Monete dagli scavi di Elaiussa Sebaste (Cilicia Tracheia)
Bronze coins dated to the 1st cent. BC represent the earlier testimony of the existence of Elaiussa, in Rough Cilicia, quoted in literary sources only in the 1st cent. AD. Byzantine sources mention Elaiussa as a bishop’s siege in the middle of the 5th cent. AD, and as an Armenian episcopate in the XIVth cent.
The city lays on a promontory, now tied to the coast, but originally an Island, and on the mainland, and the excavations
carried on by Sapienza-University of Rome from 1995 on, still in progress, brought to light a part of the city walls, a craftsman area, a byzantine palace, baths and harbor structures on the island, and the agora, a theatre, a necropolis and a temple with an annexed craftsmen area on the mainland.

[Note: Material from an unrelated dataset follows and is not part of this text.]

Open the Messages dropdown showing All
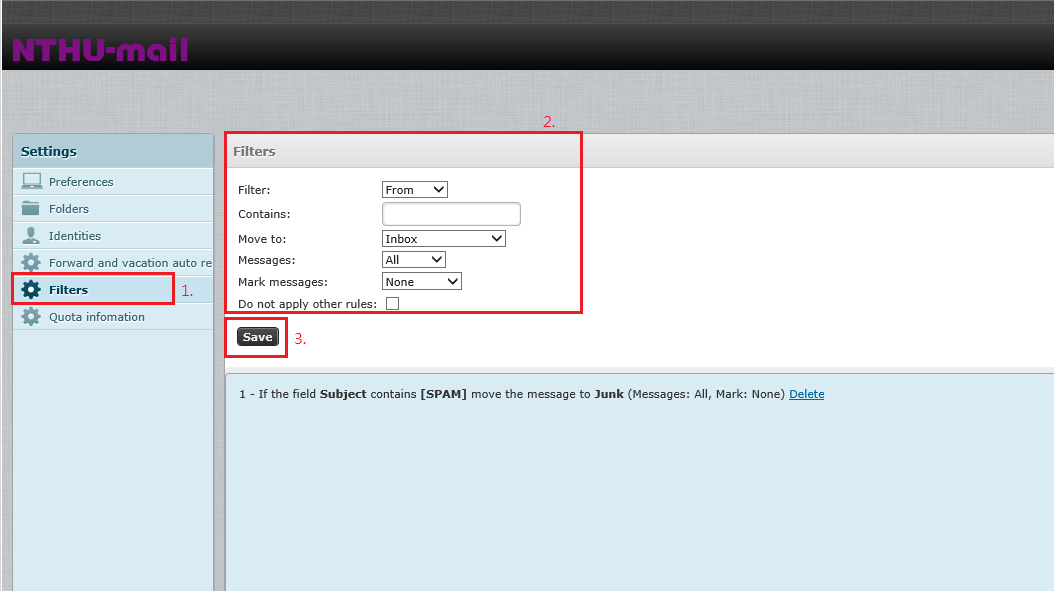(x=413, y=260)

Numismatic data confirm a continuous occupation of the site from the 1st cent. BC to the 7th cent. AD, and a regional pattern of circulation, represented by the presence of Hellenistic and “Greek imperial” coins struck in Cilician mints, with few exceptions, and by Roman and Byzantine ocins coming from Oriental mints.
The analysis of coin finds related to their contexts allows to deepen some of the aspects of the city’s life: non homogeneous occupation phases in different areas of the site, the co-existence in 7th century layers of Late Roman and Byzantine coins, the use of coins in burials.